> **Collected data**

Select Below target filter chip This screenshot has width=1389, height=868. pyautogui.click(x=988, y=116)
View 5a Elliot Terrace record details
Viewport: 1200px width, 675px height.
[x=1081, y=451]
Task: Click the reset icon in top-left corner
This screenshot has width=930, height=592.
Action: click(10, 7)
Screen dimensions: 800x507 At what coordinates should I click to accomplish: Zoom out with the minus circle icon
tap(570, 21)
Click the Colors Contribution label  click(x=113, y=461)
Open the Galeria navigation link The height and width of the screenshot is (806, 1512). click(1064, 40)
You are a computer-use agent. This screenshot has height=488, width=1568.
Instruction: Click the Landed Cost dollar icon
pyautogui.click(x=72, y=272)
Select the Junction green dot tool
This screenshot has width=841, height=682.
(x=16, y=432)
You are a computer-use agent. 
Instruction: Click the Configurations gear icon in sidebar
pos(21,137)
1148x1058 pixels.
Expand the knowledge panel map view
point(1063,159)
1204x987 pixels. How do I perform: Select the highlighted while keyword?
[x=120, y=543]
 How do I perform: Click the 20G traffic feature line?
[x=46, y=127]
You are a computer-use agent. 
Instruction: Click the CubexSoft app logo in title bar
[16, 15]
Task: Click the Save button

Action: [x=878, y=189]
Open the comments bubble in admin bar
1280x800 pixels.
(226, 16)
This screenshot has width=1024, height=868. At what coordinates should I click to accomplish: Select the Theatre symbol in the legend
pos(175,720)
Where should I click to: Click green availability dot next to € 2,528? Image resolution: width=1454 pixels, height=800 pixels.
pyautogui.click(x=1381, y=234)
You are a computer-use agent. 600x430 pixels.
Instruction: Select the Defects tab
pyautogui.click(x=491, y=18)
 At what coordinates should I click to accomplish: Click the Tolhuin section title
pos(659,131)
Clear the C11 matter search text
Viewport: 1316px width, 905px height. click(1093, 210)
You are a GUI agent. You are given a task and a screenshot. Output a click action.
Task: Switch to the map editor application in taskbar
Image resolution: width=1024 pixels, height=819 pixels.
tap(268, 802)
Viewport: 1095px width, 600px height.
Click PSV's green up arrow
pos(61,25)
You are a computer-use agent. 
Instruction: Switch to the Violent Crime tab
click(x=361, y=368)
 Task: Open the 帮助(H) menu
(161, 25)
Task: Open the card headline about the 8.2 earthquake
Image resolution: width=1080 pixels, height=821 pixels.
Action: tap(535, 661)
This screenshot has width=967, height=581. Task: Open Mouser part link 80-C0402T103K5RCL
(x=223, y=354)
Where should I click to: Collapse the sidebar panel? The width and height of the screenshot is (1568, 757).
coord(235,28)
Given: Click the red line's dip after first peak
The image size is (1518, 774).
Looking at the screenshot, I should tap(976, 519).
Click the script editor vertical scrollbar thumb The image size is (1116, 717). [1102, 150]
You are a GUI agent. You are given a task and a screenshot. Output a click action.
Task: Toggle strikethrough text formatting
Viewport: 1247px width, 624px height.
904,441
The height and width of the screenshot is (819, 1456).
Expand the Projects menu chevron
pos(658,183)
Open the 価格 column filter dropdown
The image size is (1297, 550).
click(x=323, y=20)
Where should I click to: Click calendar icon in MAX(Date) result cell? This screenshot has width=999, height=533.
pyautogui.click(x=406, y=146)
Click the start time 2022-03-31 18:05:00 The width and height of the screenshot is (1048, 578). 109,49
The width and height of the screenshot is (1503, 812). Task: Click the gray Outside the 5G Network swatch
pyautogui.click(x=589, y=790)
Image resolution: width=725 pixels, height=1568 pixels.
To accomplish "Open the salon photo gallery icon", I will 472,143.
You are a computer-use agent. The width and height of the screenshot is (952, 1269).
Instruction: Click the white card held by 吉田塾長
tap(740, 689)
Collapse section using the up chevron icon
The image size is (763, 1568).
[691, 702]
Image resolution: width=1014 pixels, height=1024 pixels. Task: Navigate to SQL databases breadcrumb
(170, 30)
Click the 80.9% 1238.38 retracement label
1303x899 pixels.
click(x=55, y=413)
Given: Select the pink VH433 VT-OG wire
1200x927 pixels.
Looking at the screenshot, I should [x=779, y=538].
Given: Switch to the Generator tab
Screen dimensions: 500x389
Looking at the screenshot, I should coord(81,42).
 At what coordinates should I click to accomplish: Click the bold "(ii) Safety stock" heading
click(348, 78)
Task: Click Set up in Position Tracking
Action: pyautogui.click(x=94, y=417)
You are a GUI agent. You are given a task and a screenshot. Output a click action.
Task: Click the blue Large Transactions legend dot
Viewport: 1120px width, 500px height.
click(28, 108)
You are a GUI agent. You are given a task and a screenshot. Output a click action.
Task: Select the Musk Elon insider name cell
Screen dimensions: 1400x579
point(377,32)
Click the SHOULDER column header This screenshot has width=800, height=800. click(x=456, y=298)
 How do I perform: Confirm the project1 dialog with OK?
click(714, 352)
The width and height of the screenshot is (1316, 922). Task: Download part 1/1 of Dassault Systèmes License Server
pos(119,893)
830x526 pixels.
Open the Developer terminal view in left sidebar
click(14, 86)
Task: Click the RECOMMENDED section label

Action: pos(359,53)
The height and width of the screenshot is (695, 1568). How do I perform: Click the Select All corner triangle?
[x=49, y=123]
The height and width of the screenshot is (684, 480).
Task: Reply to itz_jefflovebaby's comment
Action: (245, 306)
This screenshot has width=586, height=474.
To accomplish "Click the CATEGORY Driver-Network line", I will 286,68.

> **Problem description**
Without altering a single character, write out every record above.

> **Written answer**
Select Below target filter chip This screenshot has width=1389, height=868. pyautogui.click(x=988, y=116)
View 5a Elliot Terrace record details
Viewport: 1200px width, 675px height.
[x=1081, y=451]
Task: Click the reset icon in top-left corner
This screenshot has width=930, height=592.
Action: click(10, 7)
Screen dimensions: 800x507 At what coordinates should I click to accomplish: Zoom out with the minus circle icon
tap(570, 21)
Click the Colors Contribution label  click(x=113, y=461)
Open the Galeria navigation link The height and width of the screenshot is (806, 1512). click(1064, 40)
You are a computer-use agent. This screenshot has height=488, width=1568.
Instruction: Click the Landed Cost dollar icon
pyautogui.click(x=72, y=272)
Select the Junction green dot tool
This screenshot has width=841, height=682.
(x=16, y=432)
You are a computer-use agent. 
Instruction: Click the Configurations gear icon in sidebar
pos(21,137)
1148x1058 pixels.
Expand the knowledge panel map view
point(1063,159)
1204x987 pixels. How do I perform: Select the highlighted while keyword?
[x=120, y=543]
 How do I perform: Click the 20G traffic feature line?
[x=46, y=127]
You are a computer-use agent. 
Instruction: Click the CubexSoft app logo in title bar
[16, 15]
Task: Click the Save button

Action: [x=878, y=189]
Open the comments bubble in admin bar
1280x800 pixels.
(226, 16)
This screenshot has width=1024, height=868. At what coordinates should I click to accomplish: Select the Theatre symbol in the legend
pos(175,720)
Where should I click to: Click green availability dot next to € 2,528? Image resolution: width=1454 pixels, height=800 pixels.
pyautogui.click(x=1381, y=234)
You are a computer-use agent. 600x430 pixels.
Instruction: Select the Defects tab
pyautogui.click(x=491, y=18)
 At what coordinates should I click to accomplish: Click the Tolhuin section title
pos(659,131)
Clear the C11 matter search text
Viewport: 1316px width, 905px height. click(1093, 210)
You are a GUI agent. You are given a task and a screenshot. Output a click action.
Task: Switch to the map editor application in taskbar
Image resolution: width=1024 pixels, height=819 pixels.
tap(268, 802)
Viewport: 1095px width, 600px height.
Click PSV's green up arrow
pos(61,25)
You are a computer-use agent. 
Instruction: Switch to the Violent Crime tab
click(x=361, y=368)
 Task: Open the 帮助(H) menu
(161, 25)
Task: Open the card headline about the 8.2 earthquake
Image resolution: width=1080 pixels, height=821 pixels.
Action: tap(535, 661)
This screenshot has width=967, height=581. Task: Open Mouser part link 80-C0402T103K5RCL
(x=223, y=354)
Where should I click to: Collapse the sidebar panel? The width and height of the screenshot is (1568, 757).
coord(235,28)
Given: Click the red line's dip after first peak
The image size is (1518, 774).
Looking at the screenshot, I should tap(976, 519).
Click the script editor vertical scrollbar thumb The image size is (1116, 717). [1102, 150]
You are a GUI agent. You are given a task and a screenshot. Output a click action.
Task: Toggle strikethrough text formatting
Viewport: 1247px width, 624px height.
904,441
The height and width of the screenshot is (819, 1456).
Expand the Projects menu chevron
pos(658,183)
Open the 価格 column filter dropdown
The image size is (1297, 550).
click(x=323, y=20)
Where should I click to: Click calendar icon in MAX(Date) result cell? This screenshot has width=999, height=533.
pyautogui.click(x=406, y=146)
Click the start time 2022-03-31 18:05:00 The width and height of the screenshot is (1048, 578). 109,49
The width and height of the screenshot is (1503, 812). Task: Click the gray Outside the 5G Network swatch
pyautogui.click(x=589, y=790)
Image resolution: width=725 pixels, height=1568 pixels.
To accomplish "Open the salon photo gallery icon", I will 472,143.
You are a computer-use agent. The width and height of the screenshot is (952, 1269).
Instruction: Click the white card held by 吉田塾長
tap(740, 689)
Collapse section using the up chevron icon
The image size is (763, 1568).
[691, 702]
Image resolution: width=1014 pixels, height=1024 pixels. Task: Navigate to SQL databases breadcrumb
(170, 30)
Click the 80.9% 1238.38 retracement label
1303x899 pixels.
click(x=55, y=413)
Given: Select the pink VH433 VT-OG wire
1200x927 pixels.
Looking at the screenshot, I should [x=779, y=538].
Given: Switch to the Generator tab
Screen dimensions: 500x389
Looking at the screenshot, I should coord(81,42).
 At what coordinates should I click to accomplish: Click the bold "(ii) Safety stock" heading
click(348, 78)
Task: Click Set up in Position Tracking
Action: pyautogui.click(x=94, y=417)
You are a GUI agent. You are given a task and a screenshot. Output a click action.
Task: Click the blue Large Transactions legend dot
Viewport: 1120px width, 500px height.
click(28, 108)
You are a GUI agent. You are given a task and a screenshot. Output a click action.
Task: Select the Musk Elon insider name cell
Screen dimensions: 1400x579
point(377,32)
Click the SHOULDER column header This screenshot has width=800, height=800. click(x=456, y=298)
 How do I perform: Confirm the project1 dialog with OK?
click(714, 352)
The width and height of the screenshot is (1316, 922). Task: Download part 1/1 of Dassault Systèmes License Server
pos(119,893)
830x526 pixels.
Open the Developer terminal view in left sidebar
click(14, 86)
Task: Click the RECOMMENDED section label

Action: pos(359,53)
The height and width of the screenshot is (695, 1568). How do I perform: Click the Select All corner triangle?
[x=49, y=123]
The height and width of the screenshot is (684, 480).
Task: Reply to itz_jefflovebaby's comment
Action: (245, 306)
This screenshot has width=586, height=474.
To accomplish "Click the CATEGORY Driver-Network line", I will 286,68.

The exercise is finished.